Zuvor hatten die schwedischen Gesundheitsbehörden die spanischen Stellen über den schwerwiegenden Kennzeichnungsfehler informiert. Da die allergenen Zutaten Erdnuss und Soja auf der Verpackung nicht ordnungsgemäß angegeben sind, wurde umgehend ein offizielles Warnverfahren eingeleitet. Für Personen ohne entsprechende Allergien oder Unverträglichkeiten ist das Produkt jedoch absolut unbedenklich und kann ohne Bedenken konsumiert werden.
Welche Charge der Barebells-Riegel ist genau betroffen?
Der Rückruf betrifft gezielt ein bestimmtes Produkt aus dem Sortiment des Herstellers. Um sicherzustellen, ob Sie ein betroffenes Produkt zu Hause haben, sollten Sie die Angaben auf der Rückseite der Verpackung genau prüfen. Es handelt sich um folgende Spezifikationen:
- Produktname: Coco Choco Soft Protein Bar
- Marke: Barebells
- Chargennummer: L6055-R
- Mindesthaltbarkeitsdatum (MHD): 24.02.2027
Die Lebensmittelsicherheitsbehörde AESAN empfiehlt allen Verbrauchern, die allergisch auf Soja oder Erdnüsse reagieren und ein Produkt dieser spezifischen Charge besitzen, den Riegel vorsorglich nicht zu verzehren. Allergische Reaktionen können bei Betroffenen unerwartete gesundheitliche Beschwerden auslösen.
Vertrieb auf den Kanaren und in weiteren Regionen Spaniens
Die betroffene Charge wurde bereits in weiten Teilen des spanischen Staatsgebiets in den Handel gebracht.
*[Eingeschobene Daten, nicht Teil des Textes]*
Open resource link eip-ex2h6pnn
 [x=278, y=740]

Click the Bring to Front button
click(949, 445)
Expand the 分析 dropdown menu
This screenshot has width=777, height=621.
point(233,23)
Nach vorliegenden Informationen der Behörden fand der Vertrieb unter anderem in Andalusien, Aragonien, Asturien, auf den Balearen, in Katalonien sowie in großen Mengen auf den Kanarischen Inseln statt. Auch die Regionen Kastilien-La Mancha, Galicien, Madrid, Murcia, das Baskenland und Valencia wurden mit der betroffenen Charge beliefert. Da die Lieferketten komplex sind, kann derzeit nicht ausgeschlossen werden, dass nachträglich auch weitere Autonome Gemeinschaften betroffen sind.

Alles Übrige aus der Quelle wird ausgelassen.